И в каком мире существует человек, находясь в коме, никто не знает. Я надеюсь, ты когда-нибудь мне расскажешь. Сейчас не об этом.
У этих ребят, видимо, план был один: выудить перед аппаратным отключением из тебя инфу, но что-то пошло не так, ты очнулся. Они на это не рассчитывали. Одно дело человеку в коме по разрешению лечащего врача проводить сеансы гипноза и другое дело в противоположной ситуации…
Видишь, сколько понадобилось времени, чтобы Генрих обосновал повторный сеанс.
В данной ситуации нет необходимости что-то складное придумывать и прятать как-то тебя, надо просто валить отсюда. Для нас слишком опасно оставаться здесь!
Хотя… Ты так душевно плакал… Как у тебя получилось?
— Жалко себя стало, что ты не со мной, Соня-братик… — улыбнулся я милейшей улыбкой.
— Ясно. Красавчик! Сможешь сыграть буйнопомешанного? Вывезем тебя в психушку, а оттуда сделаем ноги…
— Ты уверена, что это необходимо?
— Абсолютно! Поверь! Я сейчас быстро все организую. Ты садишься на кровати и решительно машешь руками, как будто что-то требуешь, потом затихаешь и задумчиво качаешь головой из стороны в сторону, потом снова буянишь. И так чередуешь темп. Когда я вернусь, начнешь крошить все, что под руку попадется, и орать на меня: «Предатель! Как ты могла?» Повтори фразу пару-тройку раз. Больше текста не надо, этого достаточно. Я выбегу из палаты, закрою тебя снаружи, стучи и ори, вызову психиатричку, тебя оденут в рубашку и увезут прямо в психушку. Нам надо валить, они знают, что я — это та самая Софья. Люди будут свои, ничего не бойся, попьешь чайку, я через час приеду и поедем дальше…

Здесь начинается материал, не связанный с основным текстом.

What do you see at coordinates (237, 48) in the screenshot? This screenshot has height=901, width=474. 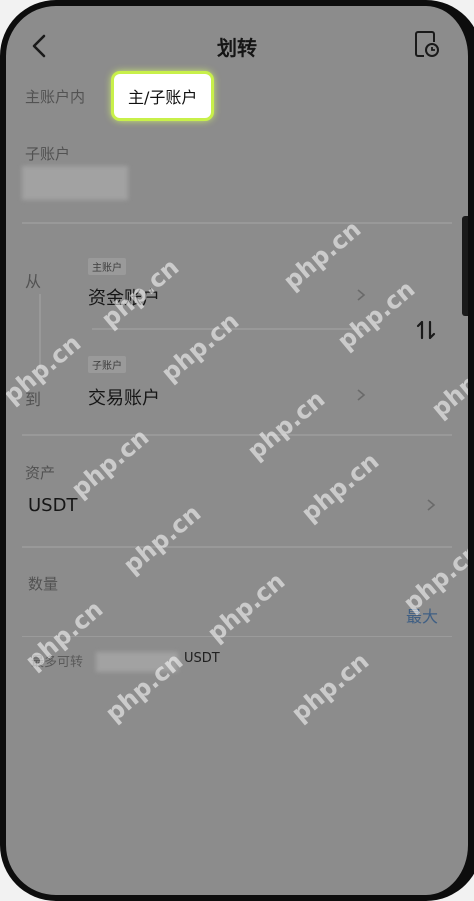 I see `page-title: 划转` at bounding box center [237, 48].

Через полчаса все произошло так, как и описала Софья. Меня связали и усадили в скорую. Минут через пятнадцать пути, заехав на автомойку, пересадили из одной машины в другую. В психушке в связанном состоянии сдали главврачу, который, к сожалению, даже чаю обещанного не предложил. Сидел, занимался своими делами, а я просто ждал.
Через час явилась Софья, молча пожала руку коллеге и выдала мне новый дорогущий костюм и ботинки, и так же, не проронив ни слова, после того, как я с помощью врача переоделся, кивком позвала следовать за ней.
Главврач открыл нам второй выход из корпуса и провел какой-то только, видимо, ему известной тропой до выхода с территории психушки.
Они подали друг другу руки и, опять-таки молча, разошлись. Нас ожидало такси.